Why vectors? Unstructured data can't be stored in rows and columns in a relational database. It requires a different approach than SQL (or the Salesforce equivalents, SOQL and SOSL).
- Vectors are an efficient way of representing unstructured data. This matters both for quickly indexing/ performing similarity search (also known as semantic search) against prompts and also to efficiently pass large amounts of data in to LLMs given their limited context windows.
- Unstructured data requires much more storage and traditionally was difficult and slow to analyze or search. Enter LLMs - which are very good at understanding the most important, defining attributes of data blobs to pay attention to - these become the vector dimensions. All other dimensions are collapsed/ignored.
- A smaller LLM dedicated to vectorizing unstructured data called an embeddings model is used to create the vectors. The embeddings model is different from the LLM that's used to generate outputs (into which the vectors are passed).
- Vector embeddings aren't new. Google search has used embeddings for years.
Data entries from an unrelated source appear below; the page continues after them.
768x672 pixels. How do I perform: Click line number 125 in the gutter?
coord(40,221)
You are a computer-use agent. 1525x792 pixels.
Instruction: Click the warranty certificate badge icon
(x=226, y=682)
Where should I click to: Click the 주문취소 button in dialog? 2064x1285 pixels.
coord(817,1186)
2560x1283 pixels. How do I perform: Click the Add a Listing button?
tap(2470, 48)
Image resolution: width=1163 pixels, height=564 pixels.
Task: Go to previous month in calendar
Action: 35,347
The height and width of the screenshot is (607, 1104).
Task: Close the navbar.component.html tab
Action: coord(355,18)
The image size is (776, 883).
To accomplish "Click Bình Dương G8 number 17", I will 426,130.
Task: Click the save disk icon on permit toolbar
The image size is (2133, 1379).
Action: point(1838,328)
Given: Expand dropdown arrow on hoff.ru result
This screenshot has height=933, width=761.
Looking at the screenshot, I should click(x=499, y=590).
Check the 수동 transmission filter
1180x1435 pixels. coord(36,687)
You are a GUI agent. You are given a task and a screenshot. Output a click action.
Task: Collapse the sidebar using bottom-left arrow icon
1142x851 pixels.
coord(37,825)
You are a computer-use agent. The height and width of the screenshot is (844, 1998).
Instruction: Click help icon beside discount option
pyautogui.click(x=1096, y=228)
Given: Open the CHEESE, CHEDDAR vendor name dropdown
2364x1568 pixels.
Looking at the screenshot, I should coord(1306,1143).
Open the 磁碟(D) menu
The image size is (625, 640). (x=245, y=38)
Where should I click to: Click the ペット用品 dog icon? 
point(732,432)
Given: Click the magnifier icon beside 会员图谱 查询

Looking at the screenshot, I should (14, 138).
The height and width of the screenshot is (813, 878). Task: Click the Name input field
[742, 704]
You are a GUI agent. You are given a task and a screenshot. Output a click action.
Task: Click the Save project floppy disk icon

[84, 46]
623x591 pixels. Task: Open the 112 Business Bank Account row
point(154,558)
But LLMs make vector embeddings both possible and mission-critical for AI applications.
In the coming months and years, every organization and even individuals will need vector databases in order to overcome the limitations of LLMs -- including limited context windows, knowledge cutoff dates, and hallucinations -- and effectively utilize generative AI.
Head of IT ? Seasoned VP of Enterprise Business Technology ? Outcome Based Large Scale Business Transformation (CRM, ERP, Data, Security) ? KPI Driven Technology Roadmap
5 个月Clara, Nice! Thanks for sharing!
AI for All
9 个月Deals with a real problem.
TOP#25 Best Writers: 19th Global Rank in 2023-2024 | Content Writer/Editor | Creative Copywriter | Humor Marketing Writer | Research/Technical Writer | Health/Pharma Writer | Sales/Marketing Writer | German/French Writer
9 个月???????????? ?????????? BELOW LINKEDIN POST LINK ???? ???????????????? ????????????????: ???????????????? ???? ?????? ?????????????? ???????????????????? ?????????????????? ???????????????????????? ?????? ?????????? ????????????????, ?????? ???????? ????????????????, ?????? ?????????? ?????? ?????? ???????????????? ???? ??????????: https://www.dhirubhai.net/posts/sharmakalpesh_todays-content-title-%3F%3F%3F%3F%3F%3F%3F-%3F%3F%3F%3F%3F%3F%3F%3F%3F%3F-activity-7150763464024539137-iPPK
Transforming Business with Ethical AI ?? WorkDifferentWithAI.com/sign-up ?? Sr. Industry Analyst at SalesforceDevops.net
10 个月Once again. Salesforce leads the enterprise AI race by integrating RAG into their prompt architecture. RAG is all the rage. Using RAG lets you do the thing many people are demanding, which is “how do I use ChatGPT with documents from my company?“ Both Microsoft and Amazon spent December explaining how they are integrating RAG into their enterprise cloud architectures. And the new GPT, available from open AI, also accomplish roughly the same thing. That’s why RAG appears to be the number one orchestration pattern in Enterprise AI today.